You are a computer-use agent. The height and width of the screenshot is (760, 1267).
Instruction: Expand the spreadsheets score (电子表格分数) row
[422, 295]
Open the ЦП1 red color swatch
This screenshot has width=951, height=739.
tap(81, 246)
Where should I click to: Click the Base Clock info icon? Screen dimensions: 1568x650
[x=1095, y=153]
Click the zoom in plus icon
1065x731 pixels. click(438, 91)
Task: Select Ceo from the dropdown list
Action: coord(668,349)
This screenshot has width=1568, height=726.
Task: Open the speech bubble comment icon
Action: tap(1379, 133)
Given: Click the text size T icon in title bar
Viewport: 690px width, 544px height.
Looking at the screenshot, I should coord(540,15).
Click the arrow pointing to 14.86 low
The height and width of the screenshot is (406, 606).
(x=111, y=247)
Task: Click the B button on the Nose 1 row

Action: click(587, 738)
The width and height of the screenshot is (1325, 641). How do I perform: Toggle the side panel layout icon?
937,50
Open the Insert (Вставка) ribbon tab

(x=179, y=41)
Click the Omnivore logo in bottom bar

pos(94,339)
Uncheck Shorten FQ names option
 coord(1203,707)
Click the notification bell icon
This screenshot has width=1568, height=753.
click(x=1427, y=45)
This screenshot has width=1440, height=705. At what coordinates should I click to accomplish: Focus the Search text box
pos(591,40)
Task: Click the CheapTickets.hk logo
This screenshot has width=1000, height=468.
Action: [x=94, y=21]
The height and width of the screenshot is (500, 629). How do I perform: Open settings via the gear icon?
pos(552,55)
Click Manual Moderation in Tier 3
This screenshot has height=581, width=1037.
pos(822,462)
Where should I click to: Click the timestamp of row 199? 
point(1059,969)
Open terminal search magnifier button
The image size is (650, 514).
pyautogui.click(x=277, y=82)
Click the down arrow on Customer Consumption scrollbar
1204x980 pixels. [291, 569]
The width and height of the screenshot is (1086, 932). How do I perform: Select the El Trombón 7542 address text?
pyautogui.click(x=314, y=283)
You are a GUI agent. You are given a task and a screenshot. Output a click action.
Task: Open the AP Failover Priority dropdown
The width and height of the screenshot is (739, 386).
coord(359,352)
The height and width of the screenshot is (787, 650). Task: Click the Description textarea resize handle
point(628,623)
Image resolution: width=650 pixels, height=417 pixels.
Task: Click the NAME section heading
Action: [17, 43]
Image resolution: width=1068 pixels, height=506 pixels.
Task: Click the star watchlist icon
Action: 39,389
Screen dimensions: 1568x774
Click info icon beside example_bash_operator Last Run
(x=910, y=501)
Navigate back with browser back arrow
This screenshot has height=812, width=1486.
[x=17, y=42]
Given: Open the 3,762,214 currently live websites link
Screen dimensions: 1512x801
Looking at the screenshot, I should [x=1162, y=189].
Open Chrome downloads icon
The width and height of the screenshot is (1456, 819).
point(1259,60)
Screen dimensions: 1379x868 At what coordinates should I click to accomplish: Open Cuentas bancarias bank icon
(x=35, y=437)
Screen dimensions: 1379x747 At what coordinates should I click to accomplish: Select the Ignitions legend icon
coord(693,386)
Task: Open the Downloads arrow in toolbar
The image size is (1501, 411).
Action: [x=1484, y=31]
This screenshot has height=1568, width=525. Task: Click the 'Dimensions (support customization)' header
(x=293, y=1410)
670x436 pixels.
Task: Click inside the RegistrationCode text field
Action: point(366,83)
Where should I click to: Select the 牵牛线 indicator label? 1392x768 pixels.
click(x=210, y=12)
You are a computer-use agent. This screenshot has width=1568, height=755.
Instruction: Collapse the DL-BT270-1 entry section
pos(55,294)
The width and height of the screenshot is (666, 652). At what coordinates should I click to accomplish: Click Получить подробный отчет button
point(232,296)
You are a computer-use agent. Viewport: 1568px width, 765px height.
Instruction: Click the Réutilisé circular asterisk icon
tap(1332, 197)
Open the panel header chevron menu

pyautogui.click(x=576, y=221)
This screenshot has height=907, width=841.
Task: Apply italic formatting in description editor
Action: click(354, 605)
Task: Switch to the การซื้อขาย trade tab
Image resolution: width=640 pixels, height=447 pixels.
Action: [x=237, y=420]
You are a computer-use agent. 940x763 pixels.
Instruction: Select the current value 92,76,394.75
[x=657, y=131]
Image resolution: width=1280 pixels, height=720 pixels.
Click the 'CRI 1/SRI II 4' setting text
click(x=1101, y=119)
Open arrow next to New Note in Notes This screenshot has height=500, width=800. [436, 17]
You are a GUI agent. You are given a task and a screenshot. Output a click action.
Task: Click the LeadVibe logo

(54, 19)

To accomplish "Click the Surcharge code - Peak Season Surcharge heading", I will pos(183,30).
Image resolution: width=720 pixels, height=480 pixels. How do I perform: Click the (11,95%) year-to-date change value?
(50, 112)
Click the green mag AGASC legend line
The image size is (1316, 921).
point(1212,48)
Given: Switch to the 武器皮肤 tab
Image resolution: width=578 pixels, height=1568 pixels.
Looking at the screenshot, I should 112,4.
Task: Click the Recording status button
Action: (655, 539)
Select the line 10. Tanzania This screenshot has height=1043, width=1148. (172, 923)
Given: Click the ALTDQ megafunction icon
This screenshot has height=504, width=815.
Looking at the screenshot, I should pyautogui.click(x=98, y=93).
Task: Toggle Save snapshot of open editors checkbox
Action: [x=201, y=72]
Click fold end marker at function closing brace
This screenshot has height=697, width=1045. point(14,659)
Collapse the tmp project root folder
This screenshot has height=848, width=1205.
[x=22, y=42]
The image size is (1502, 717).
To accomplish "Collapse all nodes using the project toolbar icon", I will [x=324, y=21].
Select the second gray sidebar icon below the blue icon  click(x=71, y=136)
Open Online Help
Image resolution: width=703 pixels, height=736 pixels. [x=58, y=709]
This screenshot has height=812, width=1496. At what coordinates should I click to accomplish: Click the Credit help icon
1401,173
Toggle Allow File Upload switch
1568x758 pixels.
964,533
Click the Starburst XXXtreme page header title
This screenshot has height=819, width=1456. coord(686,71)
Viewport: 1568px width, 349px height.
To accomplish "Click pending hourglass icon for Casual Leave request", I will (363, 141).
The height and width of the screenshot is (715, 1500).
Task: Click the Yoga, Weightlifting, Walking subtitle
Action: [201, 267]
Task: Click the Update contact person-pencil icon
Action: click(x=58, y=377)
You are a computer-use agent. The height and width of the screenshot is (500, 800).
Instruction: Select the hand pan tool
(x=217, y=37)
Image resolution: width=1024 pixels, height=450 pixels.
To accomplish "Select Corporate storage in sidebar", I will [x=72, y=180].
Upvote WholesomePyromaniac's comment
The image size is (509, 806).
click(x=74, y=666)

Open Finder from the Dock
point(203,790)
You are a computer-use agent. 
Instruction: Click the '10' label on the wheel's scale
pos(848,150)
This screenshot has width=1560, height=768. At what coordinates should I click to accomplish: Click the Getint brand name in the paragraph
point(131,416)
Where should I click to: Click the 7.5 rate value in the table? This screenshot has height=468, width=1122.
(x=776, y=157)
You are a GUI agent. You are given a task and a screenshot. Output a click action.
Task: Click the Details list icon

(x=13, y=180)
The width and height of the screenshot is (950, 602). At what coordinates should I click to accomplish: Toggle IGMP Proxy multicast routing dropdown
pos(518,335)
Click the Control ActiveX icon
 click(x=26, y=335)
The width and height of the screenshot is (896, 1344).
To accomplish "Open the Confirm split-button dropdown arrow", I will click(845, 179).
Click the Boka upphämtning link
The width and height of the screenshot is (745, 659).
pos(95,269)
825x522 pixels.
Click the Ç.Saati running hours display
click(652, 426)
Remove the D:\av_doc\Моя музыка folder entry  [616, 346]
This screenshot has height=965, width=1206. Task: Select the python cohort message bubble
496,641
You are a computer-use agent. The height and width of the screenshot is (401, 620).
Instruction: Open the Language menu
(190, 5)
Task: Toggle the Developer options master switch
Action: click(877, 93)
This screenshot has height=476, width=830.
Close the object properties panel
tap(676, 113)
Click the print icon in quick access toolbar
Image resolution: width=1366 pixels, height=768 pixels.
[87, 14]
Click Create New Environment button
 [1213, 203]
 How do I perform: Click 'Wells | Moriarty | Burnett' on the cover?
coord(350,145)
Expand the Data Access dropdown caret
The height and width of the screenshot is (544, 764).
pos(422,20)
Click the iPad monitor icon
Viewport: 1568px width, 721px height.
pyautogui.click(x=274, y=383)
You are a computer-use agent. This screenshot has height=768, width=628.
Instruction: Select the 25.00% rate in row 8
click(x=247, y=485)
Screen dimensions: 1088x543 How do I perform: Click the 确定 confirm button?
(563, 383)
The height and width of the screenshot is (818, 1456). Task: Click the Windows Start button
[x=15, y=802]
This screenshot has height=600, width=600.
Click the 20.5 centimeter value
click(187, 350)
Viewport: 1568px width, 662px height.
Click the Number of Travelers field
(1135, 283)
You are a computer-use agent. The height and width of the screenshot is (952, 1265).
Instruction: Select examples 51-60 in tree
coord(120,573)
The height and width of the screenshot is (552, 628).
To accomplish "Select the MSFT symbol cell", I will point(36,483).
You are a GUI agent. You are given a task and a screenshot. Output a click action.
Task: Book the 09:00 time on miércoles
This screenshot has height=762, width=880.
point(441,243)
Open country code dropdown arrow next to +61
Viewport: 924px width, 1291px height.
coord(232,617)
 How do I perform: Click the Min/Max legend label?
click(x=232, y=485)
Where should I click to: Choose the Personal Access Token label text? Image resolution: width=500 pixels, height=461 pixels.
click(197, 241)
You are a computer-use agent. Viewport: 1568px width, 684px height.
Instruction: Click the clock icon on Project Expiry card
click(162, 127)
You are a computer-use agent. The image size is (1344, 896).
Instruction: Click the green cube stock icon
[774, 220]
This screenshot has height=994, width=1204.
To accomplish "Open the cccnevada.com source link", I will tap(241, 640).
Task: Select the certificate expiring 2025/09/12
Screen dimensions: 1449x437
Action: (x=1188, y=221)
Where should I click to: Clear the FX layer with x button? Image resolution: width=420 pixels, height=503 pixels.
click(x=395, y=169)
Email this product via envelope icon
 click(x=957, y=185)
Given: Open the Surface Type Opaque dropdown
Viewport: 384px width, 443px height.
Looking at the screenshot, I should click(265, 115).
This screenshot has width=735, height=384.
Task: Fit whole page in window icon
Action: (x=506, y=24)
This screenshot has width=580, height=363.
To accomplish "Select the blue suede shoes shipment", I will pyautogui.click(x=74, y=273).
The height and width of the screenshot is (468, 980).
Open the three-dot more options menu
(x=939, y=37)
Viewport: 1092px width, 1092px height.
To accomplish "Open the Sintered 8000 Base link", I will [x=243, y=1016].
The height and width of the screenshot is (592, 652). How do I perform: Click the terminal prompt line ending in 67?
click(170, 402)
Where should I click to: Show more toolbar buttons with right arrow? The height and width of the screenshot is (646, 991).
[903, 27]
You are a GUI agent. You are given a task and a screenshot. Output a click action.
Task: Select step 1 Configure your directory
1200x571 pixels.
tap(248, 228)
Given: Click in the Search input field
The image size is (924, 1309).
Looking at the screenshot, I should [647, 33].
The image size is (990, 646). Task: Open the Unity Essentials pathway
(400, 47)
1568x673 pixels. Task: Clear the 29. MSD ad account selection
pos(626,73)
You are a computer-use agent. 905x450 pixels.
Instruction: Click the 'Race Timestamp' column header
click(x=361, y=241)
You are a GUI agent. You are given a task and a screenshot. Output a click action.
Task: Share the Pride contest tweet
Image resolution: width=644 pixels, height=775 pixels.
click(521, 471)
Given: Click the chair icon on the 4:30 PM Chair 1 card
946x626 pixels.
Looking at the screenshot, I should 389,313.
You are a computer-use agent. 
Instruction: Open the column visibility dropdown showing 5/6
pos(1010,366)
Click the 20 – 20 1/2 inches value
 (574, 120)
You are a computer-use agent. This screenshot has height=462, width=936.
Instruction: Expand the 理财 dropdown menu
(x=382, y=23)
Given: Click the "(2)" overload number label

Exercise |
Tally the lines in the entries above that hold the string "link" and state the tally alone.

Exercise result |
4